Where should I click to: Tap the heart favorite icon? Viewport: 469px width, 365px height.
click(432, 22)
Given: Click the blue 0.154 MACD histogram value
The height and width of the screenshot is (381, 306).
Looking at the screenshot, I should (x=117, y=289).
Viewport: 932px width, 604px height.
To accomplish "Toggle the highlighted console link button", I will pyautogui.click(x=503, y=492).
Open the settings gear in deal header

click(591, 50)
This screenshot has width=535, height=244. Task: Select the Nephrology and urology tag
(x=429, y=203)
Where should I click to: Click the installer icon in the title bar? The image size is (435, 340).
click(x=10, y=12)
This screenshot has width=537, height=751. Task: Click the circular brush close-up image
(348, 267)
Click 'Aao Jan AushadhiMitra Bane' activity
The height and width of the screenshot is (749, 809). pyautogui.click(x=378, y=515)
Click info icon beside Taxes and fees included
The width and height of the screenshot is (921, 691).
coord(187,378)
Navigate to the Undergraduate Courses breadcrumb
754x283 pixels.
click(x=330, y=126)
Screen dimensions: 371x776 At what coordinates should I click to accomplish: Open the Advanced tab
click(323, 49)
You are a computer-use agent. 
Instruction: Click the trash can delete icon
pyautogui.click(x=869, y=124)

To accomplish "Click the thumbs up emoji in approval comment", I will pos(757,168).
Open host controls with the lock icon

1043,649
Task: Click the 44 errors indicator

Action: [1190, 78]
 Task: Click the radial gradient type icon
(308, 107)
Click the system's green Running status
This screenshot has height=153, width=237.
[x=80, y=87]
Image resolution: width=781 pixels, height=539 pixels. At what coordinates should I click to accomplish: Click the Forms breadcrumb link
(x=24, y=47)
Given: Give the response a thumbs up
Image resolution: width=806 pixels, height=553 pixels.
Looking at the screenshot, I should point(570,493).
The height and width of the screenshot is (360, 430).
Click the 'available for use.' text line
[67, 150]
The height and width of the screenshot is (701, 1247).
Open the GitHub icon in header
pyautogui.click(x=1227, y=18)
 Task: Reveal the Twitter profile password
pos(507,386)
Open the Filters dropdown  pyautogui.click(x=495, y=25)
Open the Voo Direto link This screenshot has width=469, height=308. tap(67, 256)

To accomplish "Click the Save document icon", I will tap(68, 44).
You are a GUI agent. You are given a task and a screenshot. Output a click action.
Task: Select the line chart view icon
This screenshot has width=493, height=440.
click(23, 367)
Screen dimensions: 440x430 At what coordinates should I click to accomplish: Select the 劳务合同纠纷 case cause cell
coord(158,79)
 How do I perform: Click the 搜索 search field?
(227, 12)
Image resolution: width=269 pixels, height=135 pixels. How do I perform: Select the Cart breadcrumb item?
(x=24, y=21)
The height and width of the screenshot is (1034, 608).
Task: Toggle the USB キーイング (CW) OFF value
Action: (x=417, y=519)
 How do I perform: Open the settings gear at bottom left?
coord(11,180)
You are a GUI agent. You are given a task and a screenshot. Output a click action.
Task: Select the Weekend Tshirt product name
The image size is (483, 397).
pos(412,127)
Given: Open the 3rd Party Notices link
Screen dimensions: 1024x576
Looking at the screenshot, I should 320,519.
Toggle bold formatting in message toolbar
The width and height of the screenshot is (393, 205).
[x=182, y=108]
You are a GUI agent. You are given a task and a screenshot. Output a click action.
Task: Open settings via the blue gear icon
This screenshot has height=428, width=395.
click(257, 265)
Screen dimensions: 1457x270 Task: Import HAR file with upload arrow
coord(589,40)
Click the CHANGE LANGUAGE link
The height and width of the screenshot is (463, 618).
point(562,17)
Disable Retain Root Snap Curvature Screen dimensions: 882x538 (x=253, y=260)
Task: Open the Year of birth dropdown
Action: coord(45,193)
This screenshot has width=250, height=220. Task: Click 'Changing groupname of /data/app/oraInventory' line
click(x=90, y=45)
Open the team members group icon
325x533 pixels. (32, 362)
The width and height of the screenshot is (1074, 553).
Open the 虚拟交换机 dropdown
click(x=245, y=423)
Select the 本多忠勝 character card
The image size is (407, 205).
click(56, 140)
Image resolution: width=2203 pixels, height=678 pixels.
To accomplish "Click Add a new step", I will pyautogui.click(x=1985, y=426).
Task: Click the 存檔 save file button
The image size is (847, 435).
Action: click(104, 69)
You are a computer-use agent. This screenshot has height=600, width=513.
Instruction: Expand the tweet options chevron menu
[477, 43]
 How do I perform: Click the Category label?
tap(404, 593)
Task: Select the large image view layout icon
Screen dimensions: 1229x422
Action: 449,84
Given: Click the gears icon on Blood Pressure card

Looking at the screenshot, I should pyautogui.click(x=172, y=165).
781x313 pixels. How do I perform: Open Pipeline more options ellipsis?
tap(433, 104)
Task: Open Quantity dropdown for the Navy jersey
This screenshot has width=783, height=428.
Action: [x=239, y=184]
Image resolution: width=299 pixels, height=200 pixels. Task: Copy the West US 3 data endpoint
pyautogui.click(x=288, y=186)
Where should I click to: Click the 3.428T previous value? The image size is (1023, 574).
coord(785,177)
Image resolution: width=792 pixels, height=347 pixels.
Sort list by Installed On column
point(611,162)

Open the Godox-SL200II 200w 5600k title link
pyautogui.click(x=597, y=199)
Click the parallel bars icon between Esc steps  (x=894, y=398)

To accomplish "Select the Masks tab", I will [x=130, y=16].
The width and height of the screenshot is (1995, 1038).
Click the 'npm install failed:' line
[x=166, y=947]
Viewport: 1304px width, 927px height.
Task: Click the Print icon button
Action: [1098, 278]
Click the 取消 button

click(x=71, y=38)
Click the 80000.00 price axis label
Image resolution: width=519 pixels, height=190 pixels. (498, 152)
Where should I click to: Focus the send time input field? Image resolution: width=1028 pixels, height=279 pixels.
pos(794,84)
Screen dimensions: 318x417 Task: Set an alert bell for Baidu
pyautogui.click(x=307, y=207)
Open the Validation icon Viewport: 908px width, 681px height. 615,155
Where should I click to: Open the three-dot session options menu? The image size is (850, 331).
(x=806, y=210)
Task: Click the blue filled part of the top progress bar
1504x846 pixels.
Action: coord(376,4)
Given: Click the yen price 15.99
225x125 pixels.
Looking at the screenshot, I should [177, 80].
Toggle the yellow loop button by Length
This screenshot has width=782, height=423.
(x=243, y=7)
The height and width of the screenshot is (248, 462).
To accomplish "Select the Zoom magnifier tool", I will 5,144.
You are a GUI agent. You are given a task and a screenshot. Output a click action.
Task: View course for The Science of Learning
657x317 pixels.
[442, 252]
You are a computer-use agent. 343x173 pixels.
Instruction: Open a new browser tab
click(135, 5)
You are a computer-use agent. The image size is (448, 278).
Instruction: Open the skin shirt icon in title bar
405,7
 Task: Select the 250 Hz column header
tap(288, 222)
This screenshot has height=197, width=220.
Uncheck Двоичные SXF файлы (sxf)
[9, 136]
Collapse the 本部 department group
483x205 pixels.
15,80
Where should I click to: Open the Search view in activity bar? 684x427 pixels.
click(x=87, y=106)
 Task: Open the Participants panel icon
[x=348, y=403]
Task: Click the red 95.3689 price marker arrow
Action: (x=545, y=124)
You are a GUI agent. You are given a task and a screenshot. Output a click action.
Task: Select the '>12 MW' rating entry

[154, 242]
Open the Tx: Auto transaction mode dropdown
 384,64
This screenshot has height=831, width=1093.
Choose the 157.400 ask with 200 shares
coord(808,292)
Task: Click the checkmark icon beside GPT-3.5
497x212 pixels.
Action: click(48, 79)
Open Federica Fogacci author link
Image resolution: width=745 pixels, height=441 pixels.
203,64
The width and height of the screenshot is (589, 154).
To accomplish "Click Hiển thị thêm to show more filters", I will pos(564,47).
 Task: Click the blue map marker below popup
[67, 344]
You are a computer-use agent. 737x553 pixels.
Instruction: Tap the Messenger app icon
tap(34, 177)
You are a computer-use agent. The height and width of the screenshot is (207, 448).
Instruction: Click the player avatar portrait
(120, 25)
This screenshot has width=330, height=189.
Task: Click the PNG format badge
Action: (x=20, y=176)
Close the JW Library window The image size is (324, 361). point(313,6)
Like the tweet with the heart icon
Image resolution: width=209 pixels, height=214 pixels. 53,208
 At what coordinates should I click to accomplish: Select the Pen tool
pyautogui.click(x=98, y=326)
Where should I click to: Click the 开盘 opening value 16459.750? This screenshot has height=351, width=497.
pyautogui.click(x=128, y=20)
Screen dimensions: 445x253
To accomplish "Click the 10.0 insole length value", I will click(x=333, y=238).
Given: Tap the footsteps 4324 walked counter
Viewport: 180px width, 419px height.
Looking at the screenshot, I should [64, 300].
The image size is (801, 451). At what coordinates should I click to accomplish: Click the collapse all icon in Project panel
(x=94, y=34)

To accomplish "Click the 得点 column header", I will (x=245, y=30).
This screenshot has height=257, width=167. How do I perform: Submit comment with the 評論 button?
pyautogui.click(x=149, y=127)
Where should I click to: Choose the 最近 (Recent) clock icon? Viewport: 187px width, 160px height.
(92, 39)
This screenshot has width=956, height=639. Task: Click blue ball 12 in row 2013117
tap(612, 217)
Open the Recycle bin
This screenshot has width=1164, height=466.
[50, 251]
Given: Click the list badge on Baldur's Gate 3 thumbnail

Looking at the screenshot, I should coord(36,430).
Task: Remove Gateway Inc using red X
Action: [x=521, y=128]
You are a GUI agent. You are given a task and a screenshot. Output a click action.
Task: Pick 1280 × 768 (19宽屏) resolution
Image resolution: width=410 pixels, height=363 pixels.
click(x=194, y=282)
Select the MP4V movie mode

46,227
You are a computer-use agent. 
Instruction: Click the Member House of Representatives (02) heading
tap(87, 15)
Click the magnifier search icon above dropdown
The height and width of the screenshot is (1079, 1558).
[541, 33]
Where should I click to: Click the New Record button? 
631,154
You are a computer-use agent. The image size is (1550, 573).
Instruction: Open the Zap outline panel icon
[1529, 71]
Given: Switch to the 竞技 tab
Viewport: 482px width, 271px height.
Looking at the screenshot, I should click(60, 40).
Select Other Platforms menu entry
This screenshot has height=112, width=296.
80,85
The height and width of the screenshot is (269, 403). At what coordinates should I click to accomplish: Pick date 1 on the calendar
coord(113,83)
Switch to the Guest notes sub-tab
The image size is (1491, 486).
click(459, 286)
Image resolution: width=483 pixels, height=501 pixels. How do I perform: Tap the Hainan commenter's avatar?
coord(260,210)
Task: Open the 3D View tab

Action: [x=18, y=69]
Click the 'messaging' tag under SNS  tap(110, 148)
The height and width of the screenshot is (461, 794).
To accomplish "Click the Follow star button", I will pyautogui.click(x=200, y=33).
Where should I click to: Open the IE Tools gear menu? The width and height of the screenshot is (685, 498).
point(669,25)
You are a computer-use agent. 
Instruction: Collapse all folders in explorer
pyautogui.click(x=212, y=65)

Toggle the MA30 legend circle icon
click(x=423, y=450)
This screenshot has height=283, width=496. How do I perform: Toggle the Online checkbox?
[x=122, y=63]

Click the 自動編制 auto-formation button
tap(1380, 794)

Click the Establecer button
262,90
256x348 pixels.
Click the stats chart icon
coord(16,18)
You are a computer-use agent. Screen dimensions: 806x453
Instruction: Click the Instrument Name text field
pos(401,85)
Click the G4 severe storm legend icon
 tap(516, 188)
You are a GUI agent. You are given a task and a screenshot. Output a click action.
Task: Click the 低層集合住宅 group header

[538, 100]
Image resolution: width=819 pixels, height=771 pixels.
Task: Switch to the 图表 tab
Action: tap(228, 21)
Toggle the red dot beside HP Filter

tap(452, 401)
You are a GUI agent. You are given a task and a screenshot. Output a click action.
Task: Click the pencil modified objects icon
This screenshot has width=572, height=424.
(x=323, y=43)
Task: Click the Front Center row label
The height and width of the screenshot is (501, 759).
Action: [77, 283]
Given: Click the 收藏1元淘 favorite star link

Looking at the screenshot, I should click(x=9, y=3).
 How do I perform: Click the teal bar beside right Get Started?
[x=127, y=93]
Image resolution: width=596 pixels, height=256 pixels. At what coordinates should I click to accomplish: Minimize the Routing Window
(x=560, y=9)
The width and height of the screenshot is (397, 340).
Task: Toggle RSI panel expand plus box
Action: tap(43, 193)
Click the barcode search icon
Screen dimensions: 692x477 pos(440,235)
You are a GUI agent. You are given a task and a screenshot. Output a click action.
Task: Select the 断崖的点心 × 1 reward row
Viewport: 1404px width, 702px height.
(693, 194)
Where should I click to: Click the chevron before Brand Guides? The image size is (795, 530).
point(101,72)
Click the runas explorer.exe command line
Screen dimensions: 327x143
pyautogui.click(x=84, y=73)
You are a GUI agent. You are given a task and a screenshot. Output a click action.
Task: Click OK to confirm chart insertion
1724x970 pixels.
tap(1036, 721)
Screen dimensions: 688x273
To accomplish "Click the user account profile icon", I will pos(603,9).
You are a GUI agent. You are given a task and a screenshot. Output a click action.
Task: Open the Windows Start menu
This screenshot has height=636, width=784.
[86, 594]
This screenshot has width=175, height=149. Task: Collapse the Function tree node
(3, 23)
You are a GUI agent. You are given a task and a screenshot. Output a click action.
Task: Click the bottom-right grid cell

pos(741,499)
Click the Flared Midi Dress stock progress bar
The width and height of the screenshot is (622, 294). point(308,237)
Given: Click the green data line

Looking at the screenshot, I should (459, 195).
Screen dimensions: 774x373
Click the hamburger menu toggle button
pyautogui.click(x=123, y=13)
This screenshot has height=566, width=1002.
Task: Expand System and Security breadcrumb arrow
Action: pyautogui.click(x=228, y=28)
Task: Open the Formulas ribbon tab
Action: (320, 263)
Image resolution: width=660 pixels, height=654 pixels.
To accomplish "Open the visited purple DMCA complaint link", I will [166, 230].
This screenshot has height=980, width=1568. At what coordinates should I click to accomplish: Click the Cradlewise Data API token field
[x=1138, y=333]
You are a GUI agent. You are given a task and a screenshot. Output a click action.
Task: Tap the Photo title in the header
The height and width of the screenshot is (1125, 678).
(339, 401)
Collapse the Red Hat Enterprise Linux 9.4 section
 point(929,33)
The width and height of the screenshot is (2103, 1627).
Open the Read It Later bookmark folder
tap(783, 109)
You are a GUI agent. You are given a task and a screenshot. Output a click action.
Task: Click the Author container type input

**Task statement**
Nothing but the lines from the start of the data through the line holding "Open the Voo" should be restated, and each one exactly.

**Exercise result**
Where should I click to: Tap the heart favorite icon? Viewport: 469px width, 365px height.
click(432, 22)
Given: Click the blue 0.154 MACD histogram value
The height and width of the screenshot is (381, 306).
Looking at the screenshot, I should (x=117, y=289).
Viewport: 932px width, 604px height.
To accomplish "Toggle the highlighted console link button", I will pyautogui.click(x=503, y=492).
Open the settings gear in deal header

click(591, 50)
This screenshot has width=535, height=244. Task: Select the Nephrology and urology tag
(x=429, y=203)
Where should I click to: Click the installer icon in the title bar? The image size is (435, 340).
click(x=10, y=12)
This screenshot has width=537, height=751. Task: Click the circular brush close-up image
(348, 267)
Click 'Aao Jan AushadhiMitra Bane' activity
The height and width of the screenshot is (749, 809). pyautogui.click(x=378, y=515)
Click info icon beside Taxes and fees included
The width and height of the screenshot is (921, 691).
coord(187,378)
Navigate to the Undergraduate Courses breadcrumb
754x283 pixels.
click(x=330, y=126)
Screen dimensions: 371x776 At what coordinates should I click to accomplish: Open the Advanced tab
click(323, 49)
You are a computer-use agent. 
Instruction: Click the trash can delete icon
pyautogui.click(x=869, y=124)

To accomplish "Click the thumbs up emoji in approval comment", I will pos(757,168).
Open host controls with the lock icon

1043,649
Task: Click the 44 errors indicator

Action: [1190, 78]
 Task: Click the radial gradient type icon
(308, 107)
Click the system's green Running status
This screenshot has height=153, width=237.
[x=80, y=87]
Image resolution: width=781 pixels, height=539 pixels. At what coordinates should I click to accomplish: Click the Forms breadcrumb link
(x=24, y=47)
Given: Give the response a thumbs up
Image resolution: width=806 pixels, height=553 pixels.
Looking at the screenshot, I should point(570,493).
The height and width of the screenshot is (360, 430).
Click the 'available for use.' text line
[67, 150]
The height and width of the screenshot is (701, 1247).
Open the GitHub icon in header
pyautogui.click(x=1227, y=18)
 Task: Reveal the Twitter profile password
pos(507,386)
Open the Filters dropdown  pyautogui.click(x=495, y=25)
Open the Voo Direto link This screenshot has width=469, height=308. tap(67, 256)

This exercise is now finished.